NAME
Bio::Tools::Blast::Run::Webblast.pm - Bioperl module for running Blast analyses using a HTTP interface.
SYNOPSIS
# Run a Blast
use Bio::Tools::Blast::Run::Webblast qw(&blast_remote);
@out_file_names = &blast_remote($object, %named_parameters);
blast_remote is the only exported method of this module and it returns a list of local file names containing the Blast reports. $object
is a reference to a Bio::Root::Object.pm object or subclass.

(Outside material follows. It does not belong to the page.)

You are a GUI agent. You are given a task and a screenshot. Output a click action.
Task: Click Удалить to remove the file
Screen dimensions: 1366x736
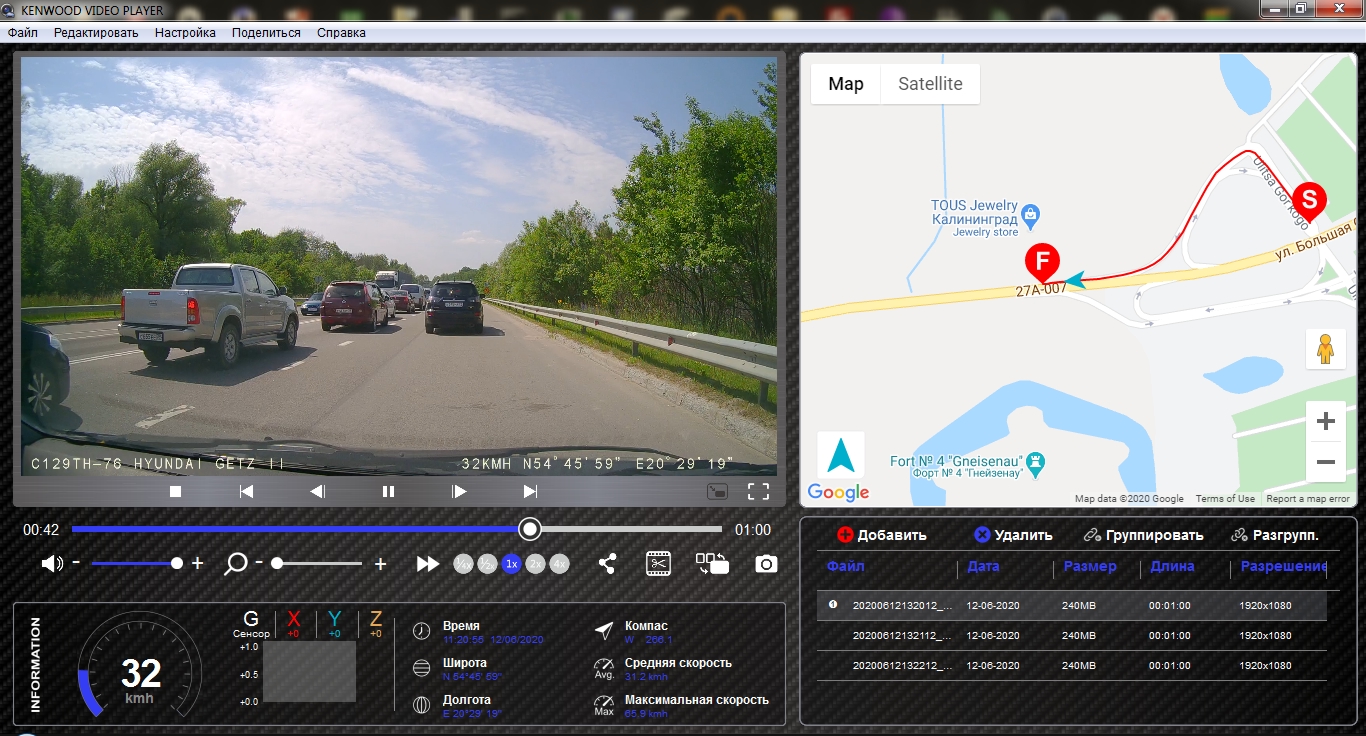pos(1013,535)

See blast_remote() for a description of available parameters.
# Obtain a list of available databases
use Bio::Tools::Blast::Run::Webblast qw(@Blast_dbp_remote
@Blast_dbn_remote);
@amino_dbs = @Blast_dbp_remote;
@nucleotide_dbs = @Blast_dbn_remote;
INSTALLATION
This module is included with the central Bioperl distribution:
http://bio.perl.org/Core/Latest
ftp://bio.perl.org/pub/DIST
Follow the installation instructions included in the README file.
DESCRIPTION
Bio::Tools::Blast::Run::Webblast.pm contains methods and data necessary for running Blast sequence analyses using a remote server and saving the results locally.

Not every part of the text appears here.